PAGE EXTRACT
____________________

Industry Inspiration: Richard Simon, Kathryn Severyns Dement Sleep Disorders Center

Dr. Richard D. Simon Jr. is the medical director at Kathryn Severyns Dement Sleep Disorders Center at St. Mary Medical Center in Walla Walla,Wash. He has been in sleep since 1993.

How prevalent is sleep screening at the physician level?
I don’t think it’s prevalent at all. I don’t think it’s done. In a 2004 study, a standardized patient was incorporated into the practice of 30 primary care MDs. Only 10 percent asked three or more sleep questions. Ten percent asked two questions and 30 percent asked one question. Fifty percent asked no sleep questions. In the Wisconsin CoHort Study, Dr. Terry Young reported in 1997 that 93 percent of middle-aged women and 82 percent of middle-aged men who had moderate to severe OSA had not been diagnosed by their doctors.

What do you think that is?
I think doctors don’t know about sleep. The reason they don’t know is because sleep physiology is not really covered in medical school to any meaningful degree, nor is it covered in residency.

Why is it important that more physicians screen for obstructive sleep apnea?

____________________

Reproduce the sleep medicine interview with Richard Simon above in full, word for word.

Records from a data source:
____________________

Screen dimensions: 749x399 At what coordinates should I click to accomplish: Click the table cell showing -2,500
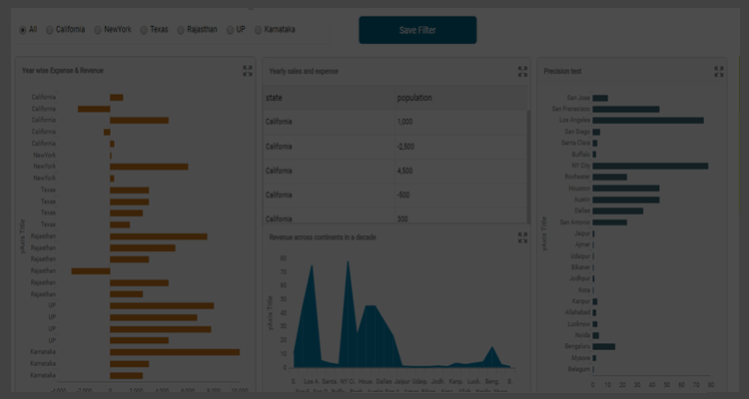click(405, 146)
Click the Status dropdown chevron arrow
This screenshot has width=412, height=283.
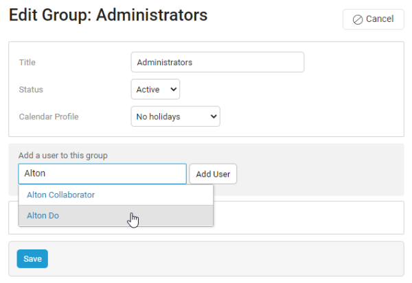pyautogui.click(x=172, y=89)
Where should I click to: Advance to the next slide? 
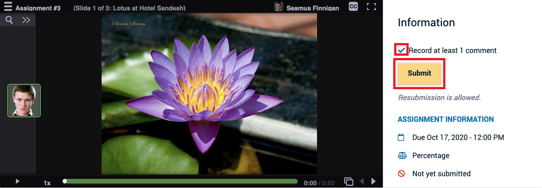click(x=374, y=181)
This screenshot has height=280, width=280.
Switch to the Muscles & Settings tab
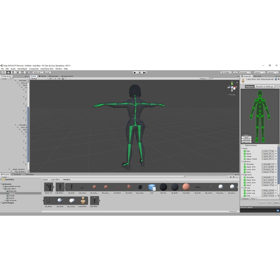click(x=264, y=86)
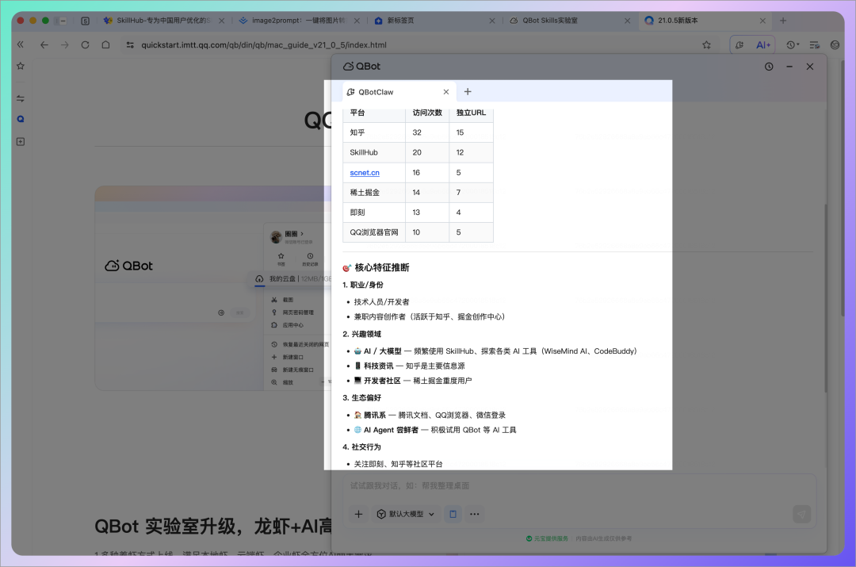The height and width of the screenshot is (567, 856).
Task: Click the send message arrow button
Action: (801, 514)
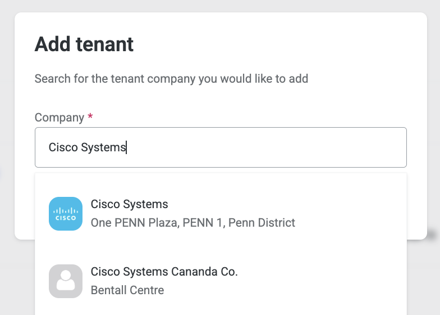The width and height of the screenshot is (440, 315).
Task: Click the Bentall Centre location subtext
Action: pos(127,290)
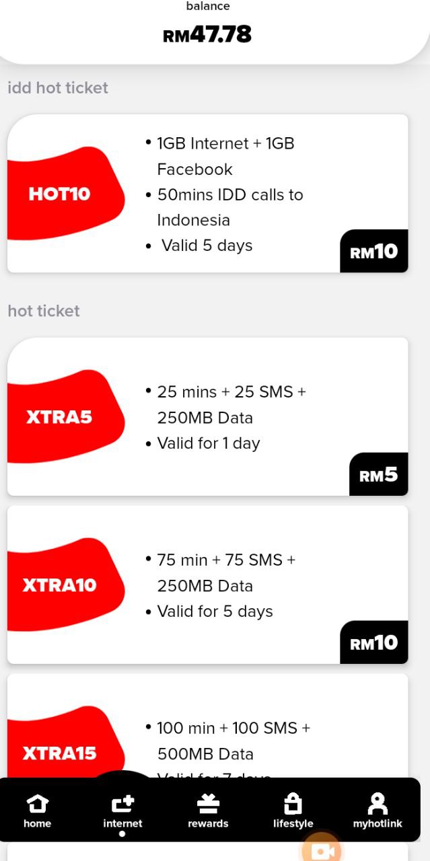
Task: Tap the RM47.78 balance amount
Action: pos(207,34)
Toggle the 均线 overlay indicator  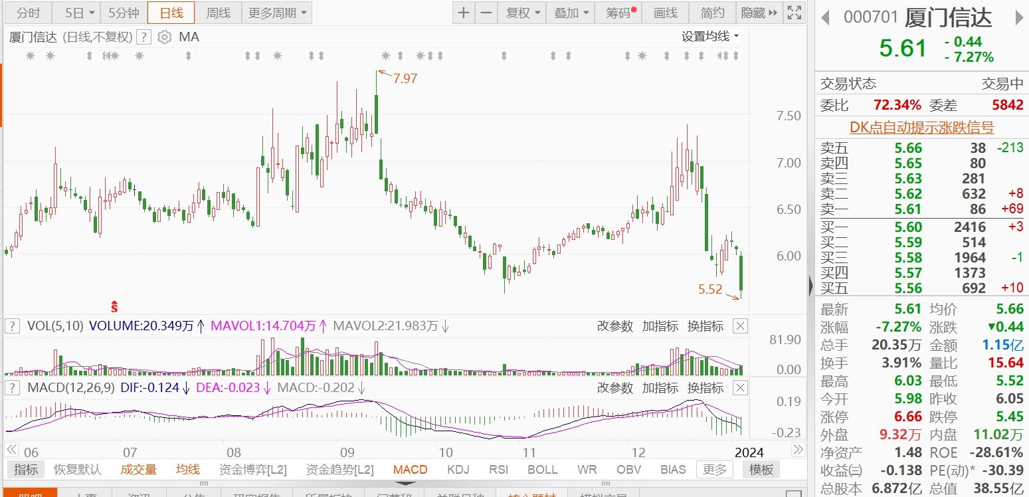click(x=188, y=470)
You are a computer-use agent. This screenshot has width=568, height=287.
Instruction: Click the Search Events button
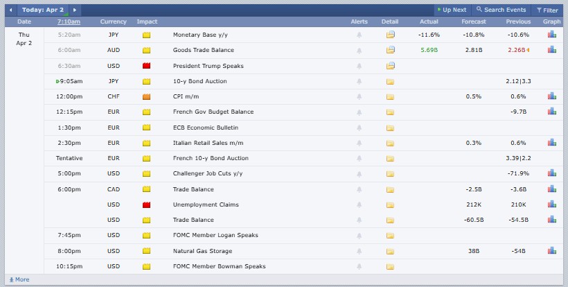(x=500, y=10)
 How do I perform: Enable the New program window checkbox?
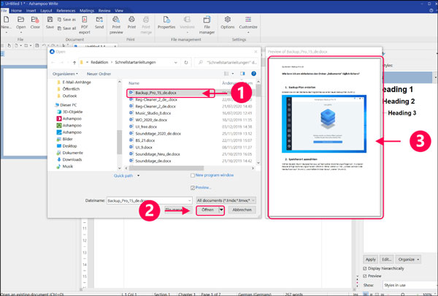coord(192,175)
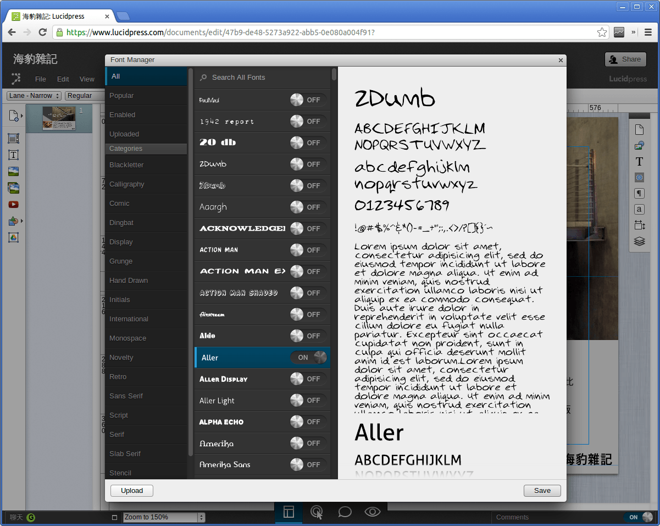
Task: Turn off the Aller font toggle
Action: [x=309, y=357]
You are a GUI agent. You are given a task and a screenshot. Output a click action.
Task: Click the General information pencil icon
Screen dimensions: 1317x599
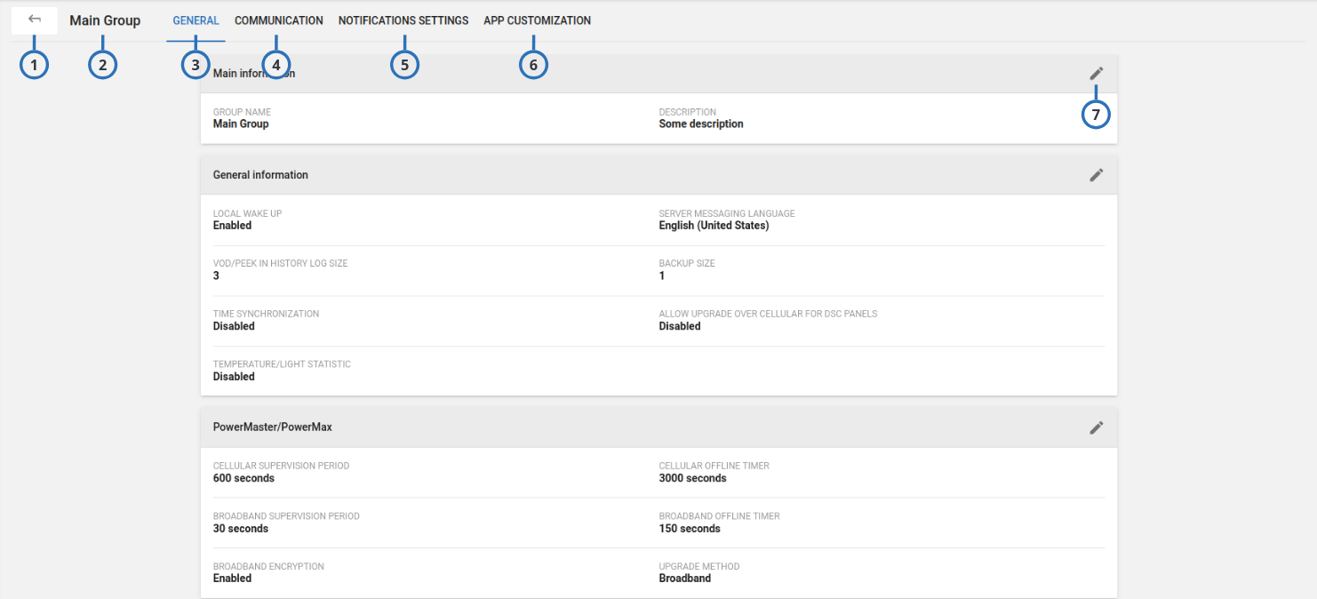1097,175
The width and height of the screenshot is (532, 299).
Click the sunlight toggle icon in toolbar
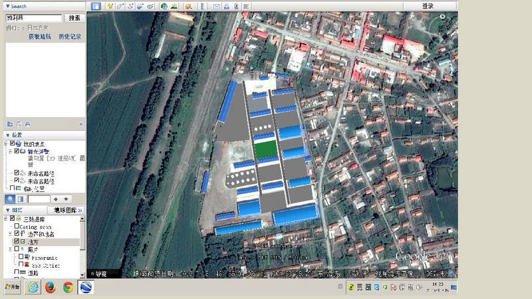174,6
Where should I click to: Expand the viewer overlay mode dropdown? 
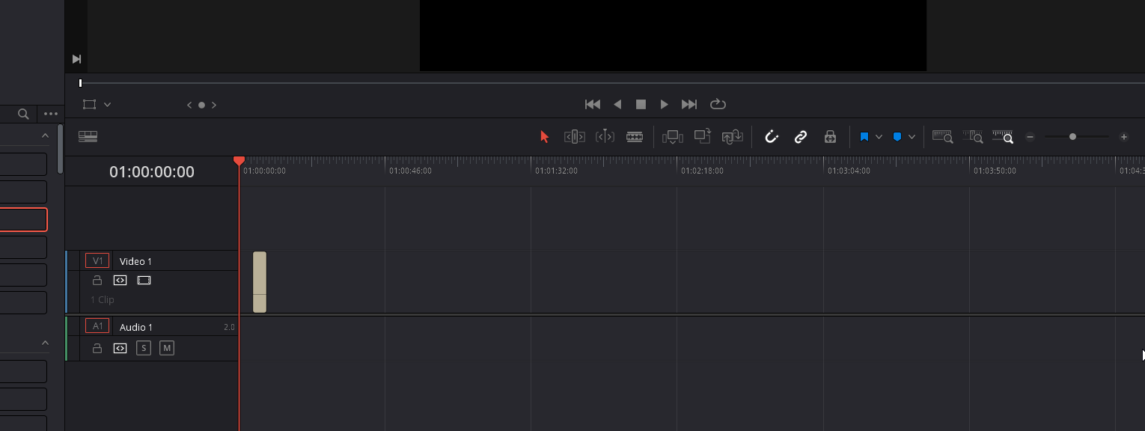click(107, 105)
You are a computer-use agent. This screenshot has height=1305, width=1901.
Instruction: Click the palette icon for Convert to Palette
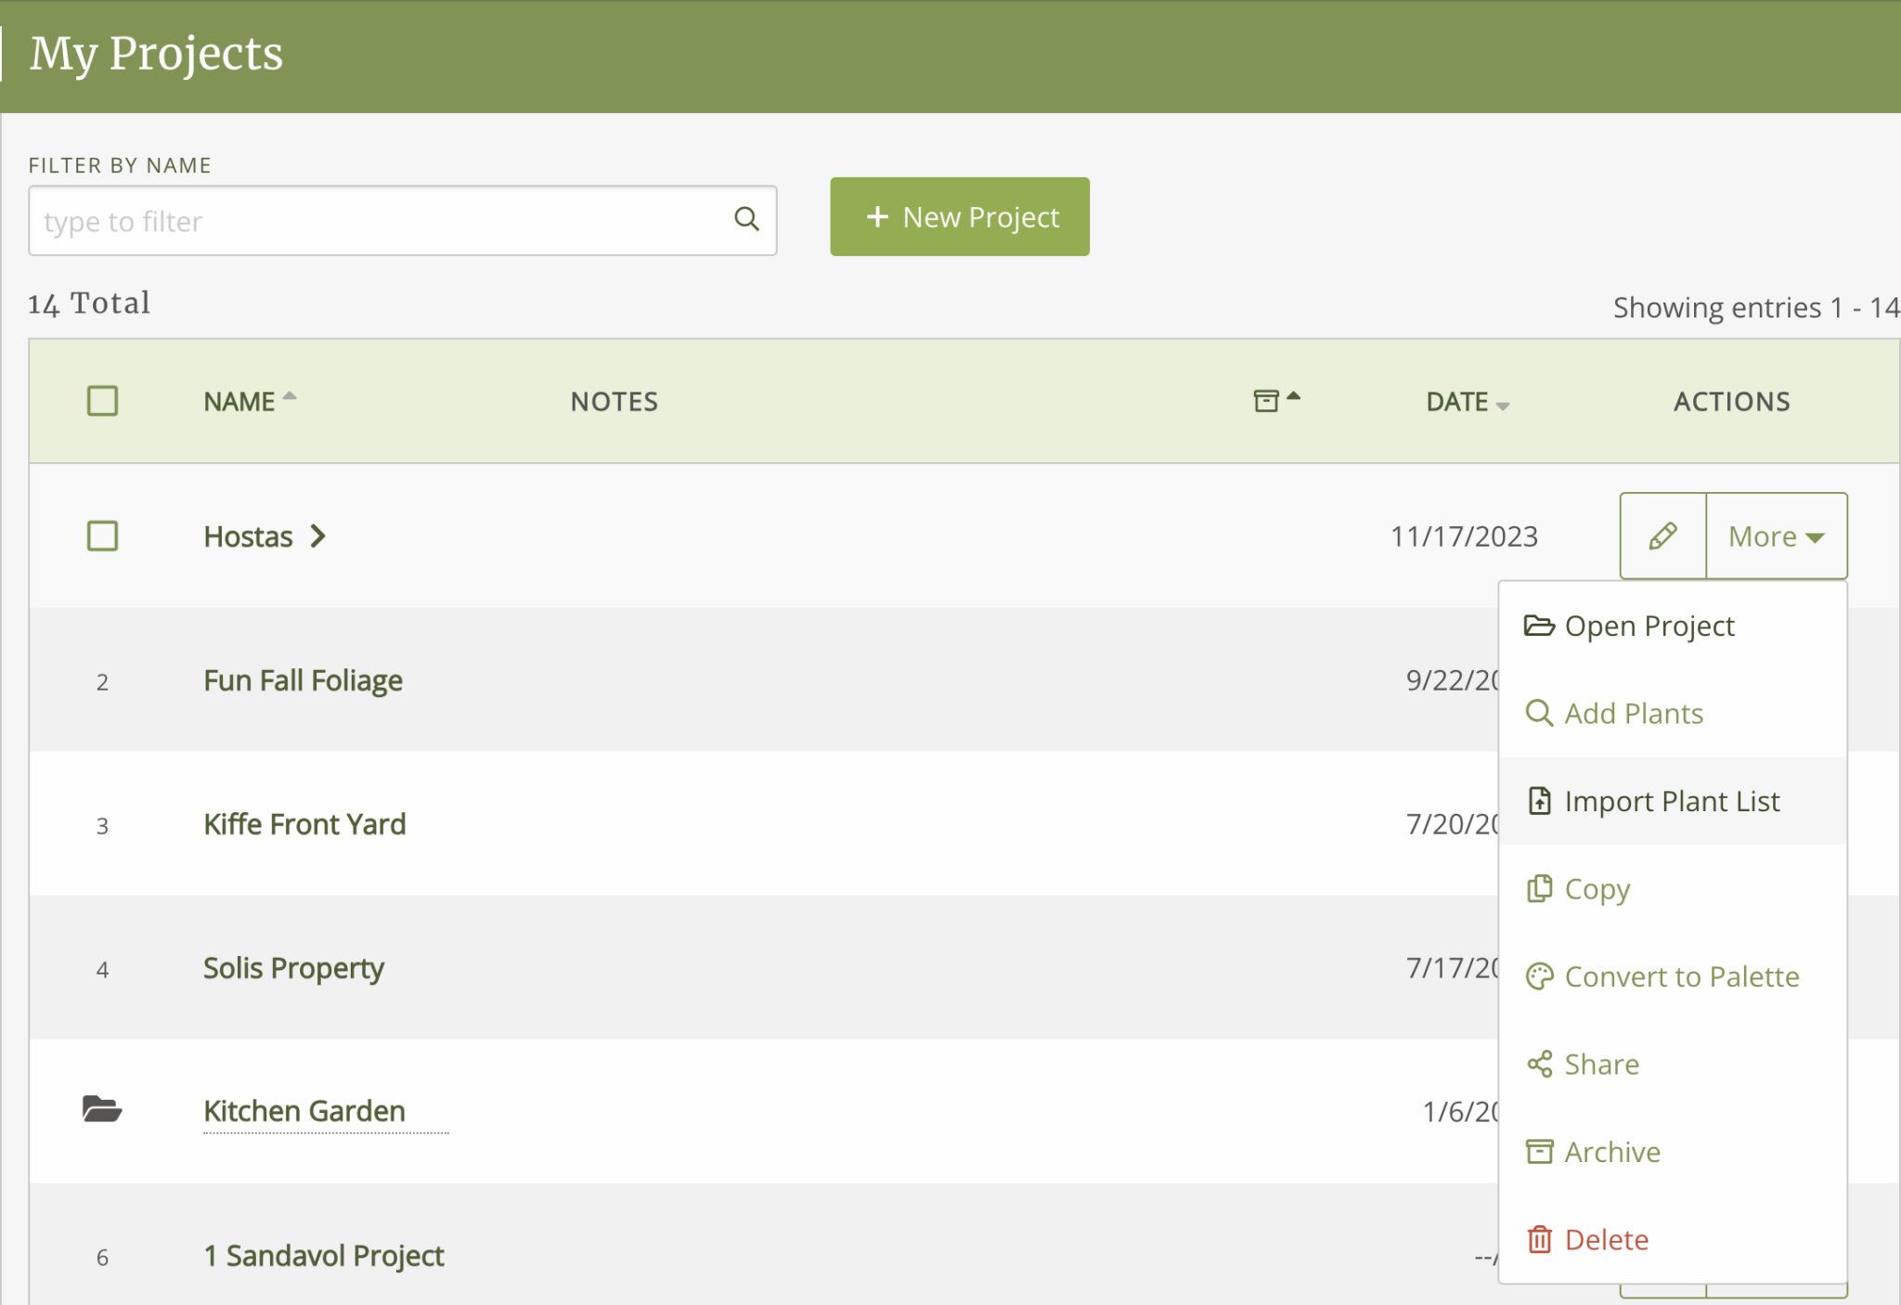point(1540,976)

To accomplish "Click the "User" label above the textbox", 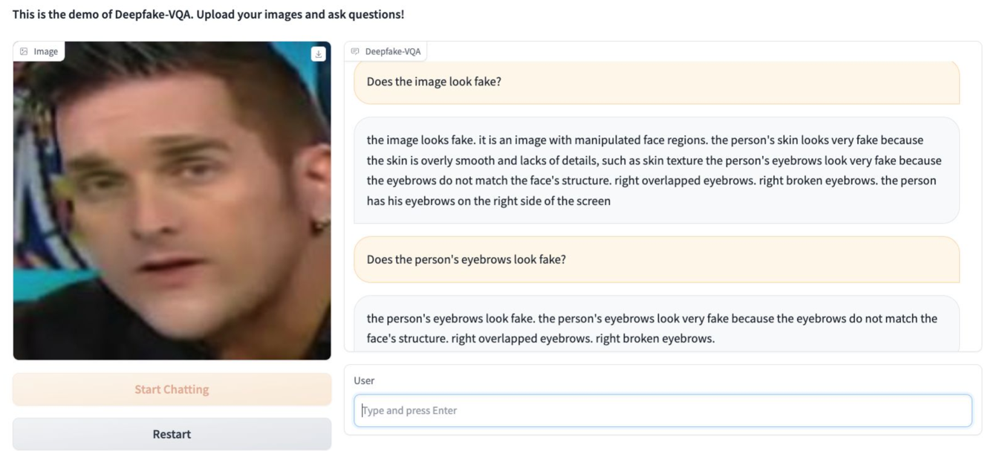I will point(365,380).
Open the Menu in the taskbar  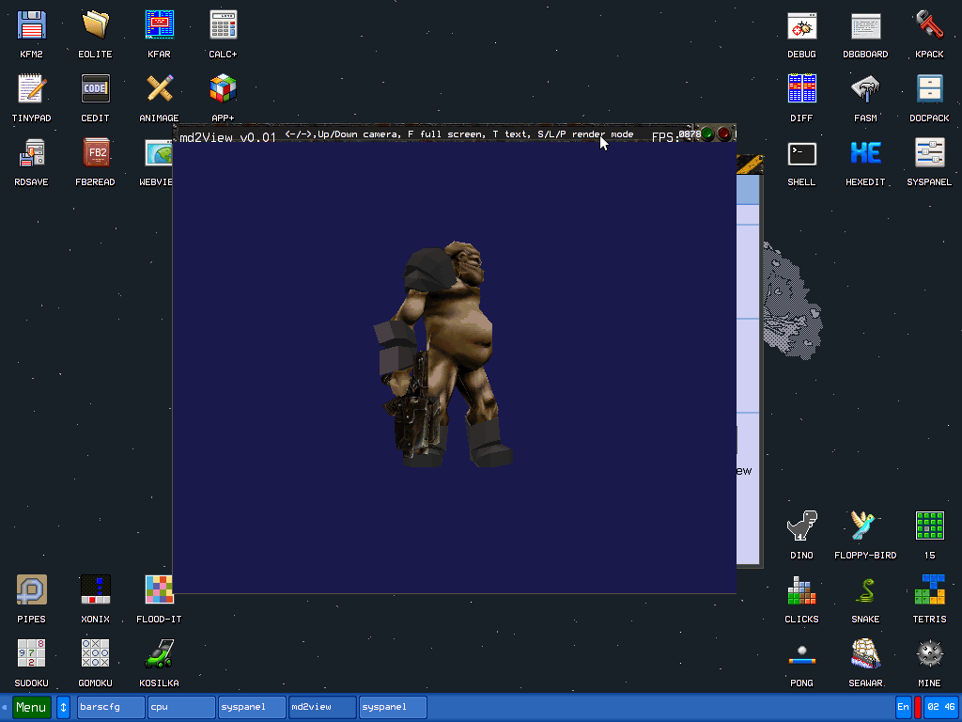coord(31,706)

____________________

YOUR RESPONSE
Industry Inspiration: Richard Simon, Kathryn Severyns Dement Sleep Disorders Center

Dr. Richard D. Simon Jr. is the medical director at Kathryn Severyns Dement Sleep Disorders Center at St. Mary Medical Center in Walla Walla,Wash. He has been in sleep since 1993.

How prevalent is sleep screening at the physician level?
I don’t think it’s prevalent at all. I don’t think it’s done. In a 2004 study, a standardized patient was incorporated into the practice of 30 primary care MDs. Only 10 percent asked three or more sleep questions. Ten percent asked two questions and 30 percent asked one question. Fifty percent asked no sleep questions. In the Wisconsin CoHort Study, Dr. Terry Young reported in 1997 that 93 percent of middle-aged women and 82 percent of middle-aged men who had moderate to severe OSA had not been diagnosed by their doctors.

What do you think that is?
I think doctors don’t know about sleep. The reason they don’t know is because sleep physiology is not really covered in medical school to any meaningful degree, nor is it covered in residency.

Why is it important that more physicians screen for obstructive sleep apnea?